South Korea’s top court on Thursday upheld a lower court’s suspended jail sentence for stem-cell expert Hwang Woo-suk for unlawfully taking support funds and embezzling state research funds.
Hwang was found guilty of misappropriating nearly 784 million won ($735,000) in funds provided by the government and local companies using fabricated stem-cell research published in the journal Science.
The Supreme Court sentenced the disgraced scientist to one year and six months in prison with a two-year stay of execution. Hwang was acquitted of fraud charges.
Ending the prolonged eight-year legal fight to retrieve his fame, Hwang’s lawyers expressed regret over the court’s decision.
“We’re typically regretful on the court’s guilty verdict on charges involving embezzlement and violation of bioethics. The research funds were used for the welfare of other researchers,” Hwang’s lawyer Lee Bong-koo of the law firm Jung&Sohn told a local newspaper.

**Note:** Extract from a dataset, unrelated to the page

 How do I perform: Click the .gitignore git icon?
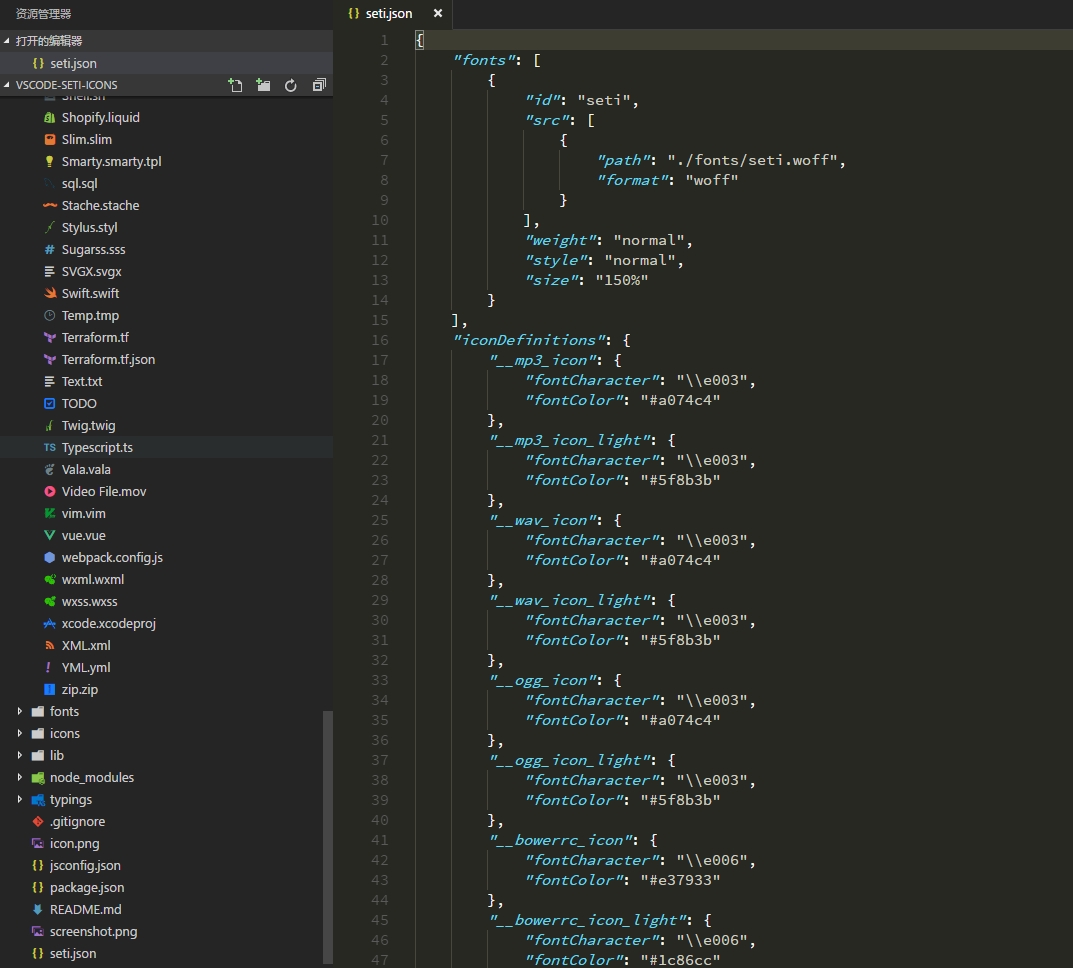[x=38, y=821]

In a separate ruling Thursday, the top court overturned a lower court’s ruling and ruled against the scientist in a lawsuit he filed against Seoul National University to cancel his expulsion. The court returned the case to an appellate court for retrial.
“We will wait to see what the counterpart (Hwang) brings in appeals court,” an official from SNU’s public relations department said, declining to be named.
Allegations against Hwang were raised in 2006, when the scientist was indicted for fabricating stem cell research papers and embezzling a research subsidy provided by the state-run National Agricultural Cooperative Federation and SK Group.
Court records show that he took the funds using his papers published in the journal Science in 2004 and 2005, which were later retracted. The state-run university forced Hwang to leave his post after it was discovered he had faked some of his research results.
A Seoul district court partially acknowledged allegations against Hwang and sentenced him to two years in prison with a three-year stay of execution.
An appeals court later reduced his sentence to one year and six months behind bars with a two-year stay of execution, citing lack of evidence.
Hwang, who is credited for being the first to clone a dog, announced plans to clone a mammoth in 2012.
On Feb. 11, the U.S. Patent and Trademark Office made public that Hwang was granted patents for human embryonic stem cells and related technology.